Species of gastropod

Archiminolia oleata, common name the shining top shell, is a species of sea snail, a marine gastropod mollusk in the family Solariellidae.

==Description==
(Original description by Hedley & Petterd) The height of the shell attains 12 mm, its diameter 16 mm. The thin shell is rather large and regularly turbinate with an elevated spire. The base of the shell is flattened. The periphery is subangled. The seven whorls increase gradually in size. They are regularly rounded except a narrow flat step below the suture. Colour of the shell is white beneath, and above pale cinnamon with darker radial streaks on the body whorl. The entire surface is glossy, as if well oiled. The sculpture is closely scored by sharp spiral cuts, which are deepest about the periphery, fainter midway up the whorl and vanish from the base and from the first four whorls. On the penultimate whorl between the insertion of the lip and the suture, there are sixteen of these impressed spirals.
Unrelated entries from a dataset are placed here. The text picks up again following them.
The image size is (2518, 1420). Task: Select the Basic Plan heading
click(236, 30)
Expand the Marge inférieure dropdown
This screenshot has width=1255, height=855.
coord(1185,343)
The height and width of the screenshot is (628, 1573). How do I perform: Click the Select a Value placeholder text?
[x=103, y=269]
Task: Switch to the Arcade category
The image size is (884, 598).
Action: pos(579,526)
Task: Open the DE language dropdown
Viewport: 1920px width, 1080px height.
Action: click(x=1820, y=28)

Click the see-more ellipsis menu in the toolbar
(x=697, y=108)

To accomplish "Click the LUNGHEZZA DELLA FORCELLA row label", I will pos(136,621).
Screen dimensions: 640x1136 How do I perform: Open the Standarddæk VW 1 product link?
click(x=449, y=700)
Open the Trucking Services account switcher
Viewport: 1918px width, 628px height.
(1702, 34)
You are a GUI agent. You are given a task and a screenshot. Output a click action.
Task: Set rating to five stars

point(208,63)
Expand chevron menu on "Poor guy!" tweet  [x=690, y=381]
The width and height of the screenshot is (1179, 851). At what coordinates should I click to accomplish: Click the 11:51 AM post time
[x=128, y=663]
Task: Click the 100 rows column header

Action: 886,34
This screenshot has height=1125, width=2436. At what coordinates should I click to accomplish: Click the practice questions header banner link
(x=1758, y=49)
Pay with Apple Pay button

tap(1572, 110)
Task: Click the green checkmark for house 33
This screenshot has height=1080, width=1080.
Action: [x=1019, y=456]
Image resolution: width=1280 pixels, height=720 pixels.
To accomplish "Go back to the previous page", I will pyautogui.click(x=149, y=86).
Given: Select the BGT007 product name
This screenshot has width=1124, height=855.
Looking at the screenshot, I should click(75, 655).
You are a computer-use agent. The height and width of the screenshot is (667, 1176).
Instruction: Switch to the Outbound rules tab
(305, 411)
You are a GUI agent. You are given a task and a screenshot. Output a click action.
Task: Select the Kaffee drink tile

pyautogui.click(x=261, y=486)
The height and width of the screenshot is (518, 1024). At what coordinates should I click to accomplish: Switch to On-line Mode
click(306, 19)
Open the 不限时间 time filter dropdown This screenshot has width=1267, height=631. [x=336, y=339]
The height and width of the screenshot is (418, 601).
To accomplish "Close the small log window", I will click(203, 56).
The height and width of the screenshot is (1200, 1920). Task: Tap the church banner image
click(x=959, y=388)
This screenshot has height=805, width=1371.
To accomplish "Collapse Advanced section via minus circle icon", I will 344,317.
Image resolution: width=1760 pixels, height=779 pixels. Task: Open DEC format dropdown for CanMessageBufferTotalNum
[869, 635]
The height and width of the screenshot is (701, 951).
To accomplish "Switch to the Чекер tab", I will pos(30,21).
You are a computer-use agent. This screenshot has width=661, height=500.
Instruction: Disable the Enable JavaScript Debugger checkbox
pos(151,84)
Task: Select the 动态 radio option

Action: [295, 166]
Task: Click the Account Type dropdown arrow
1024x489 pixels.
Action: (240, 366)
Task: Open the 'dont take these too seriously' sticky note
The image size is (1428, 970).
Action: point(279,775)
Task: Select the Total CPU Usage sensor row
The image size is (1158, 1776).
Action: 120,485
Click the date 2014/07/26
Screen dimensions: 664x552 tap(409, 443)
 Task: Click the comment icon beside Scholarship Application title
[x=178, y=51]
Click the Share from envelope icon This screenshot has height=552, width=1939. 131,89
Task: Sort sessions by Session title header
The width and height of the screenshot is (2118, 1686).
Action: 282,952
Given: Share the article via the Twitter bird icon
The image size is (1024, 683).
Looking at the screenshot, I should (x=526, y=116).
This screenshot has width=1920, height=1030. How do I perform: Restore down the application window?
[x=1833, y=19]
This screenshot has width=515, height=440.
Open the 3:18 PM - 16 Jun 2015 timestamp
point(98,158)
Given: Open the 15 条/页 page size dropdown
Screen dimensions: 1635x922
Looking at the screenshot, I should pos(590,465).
The flat interspaces are obliquely ci'ossed by faint irregular growth lines. The aperture is very oblique ovate. Its upper insertion is carried far forward, connected with the lower by a thin dull film of callus. The lip is quite sharp, within a white edge is followed by a brown border and that again by a nacreous layer. This sequence again appears along the interior suture. The umbilicus forms a broad open funnel, penetrating to the initial whorl, margined by a beaded funicle which ends in an expansion on the columella base. The interior of the umbilicus is spirally scored like the periphery, and is undercut at the junction of each whorl.

==Distribution==
This marine species is endemic to Australia at occurs off New South Wales, South Australia, Tasmania, Victoria.